Geometric distribution expected value and variance

I am trying to prove that $E[X] = \frac 1 p $ and $Var[X] = \frac{1-p}{p^2}$ where $X$ follows a geometric distribution with probability $p$. I need to prove it recursively, using the fact that $X$ is $1$ with probability $p$ and $1 + Y$ with probability $(1-p)$ (for some $Y \geq 1$), where $Y$ has the same distribution as $X$.

For $E[X]$ I intuitively figured that $E[X] = 1 * p + (1 + E[Y]) * (1 - p)$ and since $E[X] = E[Y]$ the equation simplifies to the desired $E[X] = 1/p$.

Here is my first issue: I derived the above equation for $E[X]$ based on intuition alone. My thought process was basically: "using the definition of expectation, $E[X] = 1 * p + (1 + Y) * (1 - p)$, ... but wait, $Y$ is a random variable, so I think I need to take its expectation." Is there a way to justify why I was allowed to just take the expectation there?

Now, to compute the variance, I am also using a similar technique using a recurrence, but I run into some trouble:

$$Var[X] = E[(X - E[X])^2] = E[X^2] - \frac 2 p E[X] + \frac 1 {p^2} = E[X^2] - \frac 1 {p^2}$$

The issue is that I don't really know how to compute $E[X^2]$ using a similar recursive technique. I tried $$E[X^2] = 1^2 * p + (1 + E[X])^2 * (1 - p)$$ but that doesn't look right since $E[X]^2 \neq E[X^2]$ in general, and indeed the math doesn't work out when the equation is simplified (unless I made a mistake).

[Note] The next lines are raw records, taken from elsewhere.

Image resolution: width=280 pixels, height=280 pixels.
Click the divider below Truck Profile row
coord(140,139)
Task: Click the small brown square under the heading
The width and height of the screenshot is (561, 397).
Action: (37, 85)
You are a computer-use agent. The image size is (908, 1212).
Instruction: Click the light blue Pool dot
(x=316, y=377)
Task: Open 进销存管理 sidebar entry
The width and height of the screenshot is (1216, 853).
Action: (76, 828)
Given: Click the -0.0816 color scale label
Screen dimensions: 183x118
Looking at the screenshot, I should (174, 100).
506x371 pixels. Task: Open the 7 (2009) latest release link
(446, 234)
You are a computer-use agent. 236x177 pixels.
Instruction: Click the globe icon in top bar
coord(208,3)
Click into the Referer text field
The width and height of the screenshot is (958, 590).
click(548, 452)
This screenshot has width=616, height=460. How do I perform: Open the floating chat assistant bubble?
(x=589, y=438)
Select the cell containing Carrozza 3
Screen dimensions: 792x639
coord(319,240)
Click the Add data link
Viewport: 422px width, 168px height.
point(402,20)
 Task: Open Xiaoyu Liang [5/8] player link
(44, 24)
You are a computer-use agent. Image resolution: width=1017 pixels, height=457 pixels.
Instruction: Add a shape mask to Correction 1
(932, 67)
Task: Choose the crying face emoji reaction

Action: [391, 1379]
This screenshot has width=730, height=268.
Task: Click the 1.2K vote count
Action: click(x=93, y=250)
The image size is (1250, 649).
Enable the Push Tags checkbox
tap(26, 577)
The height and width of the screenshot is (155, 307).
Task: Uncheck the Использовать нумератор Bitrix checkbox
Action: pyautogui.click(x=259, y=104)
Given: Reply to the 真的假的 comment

What is the intuition that I'm missing for this problem?


Here is my first issue: I derived the above equation for $E[X]$ based on intuition alone. My thought process was basically: "using the definition of expectation, $E[X]=1∗p+(1+Y)∗(1−p)$ , ... but wait, $Y$ is a random variable, so I think I need to take its expectation." Is there a way to justify why I was allowed to just take the expectation there?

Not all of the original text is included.